● Exercise instructions
Rewrite all the rows below, swapping each "GUI agent" for "screen helper" and keeping everything else the same.

● Listed entries
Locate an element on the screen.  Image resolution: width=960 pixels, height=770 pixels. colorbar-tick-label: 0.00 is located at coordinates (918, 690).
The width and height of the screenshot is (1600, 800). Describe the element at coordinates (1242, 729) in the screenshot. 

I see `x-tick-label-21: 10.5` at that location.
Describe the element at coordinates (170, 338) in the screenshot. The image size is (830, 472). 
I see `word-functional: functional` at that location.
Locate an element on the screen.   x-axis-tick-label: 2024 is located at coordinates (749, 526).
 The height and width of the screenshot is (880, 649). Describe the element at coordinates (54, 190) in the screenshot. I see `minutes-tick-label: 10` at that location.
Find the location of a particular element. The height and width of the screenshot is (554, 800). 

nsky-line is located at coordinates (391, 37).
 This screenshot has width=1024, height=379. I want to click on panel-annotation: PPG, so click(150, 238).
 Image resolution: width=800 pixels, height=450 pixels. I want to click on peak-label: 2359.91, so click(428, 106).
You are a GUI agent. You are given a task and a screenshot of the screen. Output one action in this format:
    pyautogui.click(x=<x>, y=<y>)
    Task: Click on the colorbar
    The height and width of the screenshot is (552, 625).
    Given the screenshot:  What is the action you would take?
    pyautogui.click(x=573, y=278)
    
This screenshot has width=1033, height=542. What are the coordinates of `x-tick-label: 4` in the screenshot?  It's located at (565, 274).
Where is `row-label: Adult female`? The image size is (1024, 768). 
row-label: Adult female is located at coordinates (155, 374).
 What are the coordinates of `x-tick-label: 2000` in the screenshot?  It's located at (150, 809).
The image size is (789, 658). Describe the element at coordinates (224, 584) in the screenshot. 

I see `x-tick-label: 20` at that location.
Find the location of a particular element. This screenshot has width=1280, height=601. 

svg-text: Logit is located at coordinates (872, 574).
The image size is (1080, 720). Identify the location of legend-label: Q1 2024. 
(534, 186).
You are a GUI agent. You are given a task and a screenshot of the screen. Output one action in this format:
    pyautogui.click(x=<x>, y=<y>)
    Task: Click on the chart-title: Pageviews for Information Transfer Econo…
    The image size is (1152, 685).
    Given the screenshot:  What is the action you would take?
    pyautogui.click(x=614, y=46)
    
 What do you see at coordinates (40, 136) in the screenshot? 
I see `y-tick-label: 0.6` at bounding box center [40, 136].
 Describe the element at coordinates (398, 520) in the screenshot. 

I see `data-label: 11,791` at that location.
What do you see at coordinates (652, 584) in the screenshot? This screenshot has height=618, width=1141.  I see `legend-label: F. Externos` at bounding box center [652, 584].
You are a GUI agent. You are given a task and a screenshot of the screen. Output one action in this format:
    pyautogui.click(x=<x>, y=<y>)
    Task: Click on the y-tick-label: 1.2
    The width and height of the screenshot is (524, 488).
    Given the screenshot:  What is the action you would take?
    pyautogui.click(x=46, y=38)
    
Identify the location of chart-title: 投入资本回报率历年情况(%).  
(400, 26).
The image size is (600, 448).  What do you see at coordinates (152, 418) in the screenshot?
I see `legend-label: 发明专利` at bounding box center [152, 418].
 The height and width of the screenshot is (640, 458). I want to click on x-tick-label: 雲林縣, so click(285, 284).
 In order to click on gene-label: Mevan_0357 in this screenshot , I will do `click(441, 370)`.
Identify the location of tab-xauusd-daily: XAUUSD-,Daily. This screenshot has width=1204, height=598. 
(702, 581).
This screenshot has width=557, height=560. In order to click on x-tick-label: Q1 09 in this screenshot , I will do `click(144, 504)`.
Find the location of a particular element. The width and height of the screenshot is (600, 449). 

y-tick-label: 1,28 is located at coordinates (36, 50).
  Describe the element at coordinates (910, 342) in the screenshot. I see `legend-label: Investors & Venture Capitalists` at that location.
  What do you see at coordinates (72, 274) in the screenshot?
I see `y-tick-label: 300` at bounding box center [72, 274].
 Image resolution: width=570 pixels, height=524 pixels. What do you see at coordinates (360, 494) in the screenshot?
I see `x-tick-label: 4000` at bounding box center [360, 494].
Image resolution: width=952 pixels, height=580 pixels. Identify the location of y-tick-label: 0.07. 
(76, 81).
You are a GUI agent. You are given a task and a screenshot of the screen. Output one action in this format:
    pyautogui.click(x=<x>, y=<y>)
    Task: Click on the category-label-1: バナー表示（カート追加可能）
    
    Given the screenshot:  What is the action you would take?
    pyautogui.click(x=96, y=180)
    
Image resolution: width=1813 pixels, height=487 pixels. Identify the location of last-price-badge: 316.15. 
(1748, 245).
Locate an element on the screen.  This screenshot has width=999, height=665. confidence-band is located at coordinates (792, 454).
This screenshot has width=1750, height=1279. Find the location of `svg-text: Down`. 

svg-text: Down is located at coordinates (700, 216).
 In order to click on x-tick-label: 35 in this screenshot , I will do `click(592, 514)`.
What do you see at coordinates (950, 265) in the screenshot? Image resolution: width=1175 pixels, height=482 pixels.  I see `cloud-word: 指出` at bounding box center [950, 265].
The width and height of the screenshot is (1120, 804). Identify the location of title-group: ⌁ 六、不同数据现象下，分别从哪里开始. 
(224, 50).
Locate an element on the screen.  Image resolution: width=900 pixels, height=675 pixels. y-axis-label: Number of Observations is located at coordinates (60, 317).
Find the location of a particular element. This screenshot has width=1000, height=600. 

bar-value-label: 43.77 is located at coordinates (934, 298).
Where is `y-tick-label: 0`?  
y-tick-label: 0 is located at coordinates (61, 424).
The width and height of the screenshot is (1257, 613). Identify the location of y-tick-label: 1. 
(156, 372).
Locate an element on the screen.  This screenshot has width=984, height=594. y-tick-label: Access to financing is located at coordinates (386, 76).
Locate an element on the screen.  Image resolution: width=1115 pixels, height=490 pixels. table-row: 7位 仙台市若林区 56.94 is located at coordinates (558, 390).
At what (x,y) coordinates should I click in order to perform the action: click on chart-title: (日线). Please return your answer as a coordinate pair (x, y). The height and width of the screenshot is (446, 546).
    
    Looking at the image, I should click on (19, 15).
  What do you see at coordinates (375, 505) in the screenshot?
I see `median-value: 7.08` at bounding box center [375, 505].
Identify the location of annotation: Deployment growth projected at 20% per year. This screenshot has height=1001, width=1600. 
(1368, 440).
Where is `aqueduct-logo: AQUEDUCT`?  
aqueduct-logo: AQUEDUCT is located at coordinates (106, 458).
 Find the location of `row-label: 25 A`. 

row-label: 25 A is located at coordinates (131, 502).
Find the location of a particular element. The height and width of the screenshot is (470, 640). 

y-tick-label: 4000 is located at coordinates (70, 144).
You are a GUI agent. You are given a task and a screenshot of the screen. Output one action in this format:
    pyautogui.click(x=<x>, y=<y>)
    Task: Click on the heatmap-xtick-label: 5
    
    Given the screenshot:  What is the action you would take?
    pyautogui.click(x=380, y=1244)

● The completed task
Locate an element on the screen.  Image resolution: width=960 pixels, height=770 pixels. colorbar-tick-label: 0.00 is located at coordinates (918, 690).
The width and height of the screenshot is (1600, 800). Describe the element at coordinates (1242, 729) in the screenshot. 

I see `x-tick-label-21: 10.5` at that location.
Describe the element at coordinates (170, 338) in the screenshot. The image size is (830, 472). 
I see `word-functional: functional` at that location.
Locate an element on the screen.   x-axis-tick-label: 2024 is located at coordinates (749, 526).
 The height and width of the screenshot is (880, 649). Describe the element at coordinates (54, 190) in the screenshot. I see `minutes-tick-label: 10` at that location.
Find the location of a particular element. The height and width of the screenshot is (554, 800). 

nsky-line is located at coordinates (391, 37).
 This screenshot has width=1024, height=379. I want to click on panel-annotation: PPG, so click(150, 238).
 Image resolution: width=800 pixels, height=450 pixels. I want to click on peak-label: 2359.91, so click(428, 106).
You are a screen helper. You are given a task and a screenshot of the screen. Output one action in this format:
    pyautogui.click(x=<x>, y=<y>)
    Task: Click on the colorbar
    The height and width of the screenshot is (552, 625).
    Given the screenshot:  What is the action you would take?
    pyautogui.click(x=573, y=278)
    
This screenshot has width=1033, height=542. What are the coordinates of `x-tick-label: 4` in the screenshot?  It's located at (565, 274).
Where is `row-label: Adult female`? The image size is (1024, 768). 
row-label: Adult female is located at coordinates (155, 374).
 What are the coordinates of `x-tick-label: 2000` in the screenshot?  It's located at (150, 809).
The image size is (789, 658). Describe the element at coordinates (224, 584) in the screenshot. 

I see `x-tick-label: 20` at that location.
Find the location of a particular element. This screenshot has width=1280, height=601. 

svg-text: Logit is located at coordinates (872, 574).
The image size is (1080, 720). Identify the location of legend-label: Q1 2024. 
(534, 186).
You are a screen helper. You are given a task and a screenshot of the screen. Output one action in this format:
    pyautogui.click(x=<x>, y=<y>)
    Task: Click on the chart-title: Pageviews for Information Transfer Econo…
    The image size is (1152, 685).
    Given the screenshot:  What is the action you would take?
    pyautogui.click(x=614, y=46)
    
 What do you see at coordinates (40, 136) in the screenshot? 
I see `y-tick-label: 0.6` at bounding box center [40, 136].
 Describe the element at coordinates (398, 520) in the screenshot. 

I see `data-label: 11,791` at that location.
What do you see at coordinates (652, 584) in the screenshot? This screenshot has height=618, width=1141.  I see `legend-label: F. Externos` at bounding box center [652, 584].
You are a screen helper. You are given a task and a screenshot of the screen. Output one action in this format:
    pyautogui.click(x=<x>, y=<y>)
    Task: Click on the y-tick-label: 1.2
    The width and height of the screenshot is (524, 488).
    Given the screenshot:  What is the action you would take?
    pyautogui.click(x=46, y=38)
    
Identify the location of chart-title: 投入资本回报率历年情况(%).  
(400, 26).
The image size is (600, 448).  What do you see at coordinates (152, 418) in the screenshot?
I see `legend-label: 发明专利` at bounding box center [152, 418].
 The height and width of the screenshot is (640, 458). I want to click on x-tick-label: 雲林縣, so click(285, 284).
 In order to click on gene-label: Mevan_0357 in this screenshot , I will do `click(441, 370)`.
Identify the location of tab-xauusd-daily: XAUUSD-,Daily. This screenshot has width=1204, height=598. 
(702, 581).
This screenshot has width=557, height=560. In order to click on x-tick-label: Q1 09 in this screenshot , I will do `click(144, 504)`.
Find the location of a particular element. The width and height of the screenshot is (600, 449). 

y-tick-label: 1,28 is located at coordinates (36, 50).
  Describe the element at coordinates (910, 342) in the screenshot. I see `legend-label: Investors & Venture Capitalists` at that location.
  What do you see at coordinates (72, 274) in the screenshot?
I see `y-tick-label: 300` at bounding box center [72, 274].
 Image resolution: width=570 pixels, height=524 pixels. What do you see at coordinates (360, 494) in the screenshot?
I see `x-tick-label: 4000` at bounding box center [360, 494].
Image resolution: width=952 pixels, height=580 pixels. Identify the location of y-tick-label: 0.07. 
(76, 81).
You are a screen helper. You are given a task and a screenshot of the screen. Output one action in this format:
    pyautogui.click(x=<x>, y=<y>)
    Task: Click on the category-label-1: バナー表示（カート追加可能）
    
    Given the screenshot:  What is the action you would take?
    pyautogui.click(x=96, y=180)
    
Image resolution: width=1813 pixels, height=487 pixels. Identify the location of last-price-badge: 316.15. 
(1748, 245).
Locate an element on the screen.  This screenshot has width=999, height=665. confidence-band is located at coordinates (792, 454).
This screenshot has width=1750, height=1279. Find the location of `svg-text: Down`. 

svg-text: Down is located at coordinates (700, 216).
 In order to click on x-tick-label: 35 in this screenshot , I will do `click(592, 514)`.
What do you see at coordinates (950, 265) in the screenshot? Image resolution: width=1175 pixels, height=482 pixels.  I see `cloud-word: 指出` at bounding box center [950, 265].
The width and height of the screenshot is (1120, 804). Identify the location of title-group: ⌁ 六、不同数据现象下，分别从哪里开始. 
(224, 50).
Locate an element on the screen.  Image resolution: width=900 pixels, height=675 pixels. y-axis-label: Number of Observations is located at coordinates (60, 317).
Find the location of a particular element. This screenshot has width=1000, height=600. 

bar-value-label: 43.77 is located at coordinates (934, 298).
Where is `y-tick-label: 0`?  
y-tick-label: 0 is located at coordinates (61, 424).
The width and height of the screenshot is (1257, 613). Identify the location of y-tick-label: 1. 
(156, 372).
Locate an element on the screen.  This screenshot has width=984, height=594. y-tick-label: Access to financing is located at coordinates (386, 76).
Locate an element on the screen.  Image resolution: width=1115 pixels, height=490 pixels. table-row: 7位 仙台市若林区 56.94 is located at coordinates (558, 390).
At what (x,y) coordinates should I click in order to perform the action: click on chart-title: (日线). Please return your answer as a coordinate pair (x, y). The height and width of the screenshot is (446, 546).
    
    Looking at the image, I should click on (19, 15).
  What do you see at coordinates (375, 505) in the screenshot?
I see `median-value: 7.08` at bounding box center [375, 505].
Identify the location of annotation: Deployment growth projected at 20% per year. This screenshot has height=1001, width=1600. 
(1368, 440).
Where is `aqueduct-logo: AQUEDUCT`?  
aqueduct-logo: AQUEDUCT is located at coordinates (106, 458).
 Find the location of `row-label: 25 A`. 

row-label: 25 A is located at coordinates (131, 502).
Find the location of a particular element. The height and width of the screenshot is (470, 640). 

y-tick-label: 4000 is located at coordinates (70, 144).
You are a screen helper. You are given a task and a screenshot of the screen. Output one action in this format:
    pyautogui.click(x=<x>, y=<y>)
    Task: Click on the heatmap-xtick-label: 5
    
    Given the screenshot:  What is the action you would take?
    pyautogui.click(x=380, y=1244)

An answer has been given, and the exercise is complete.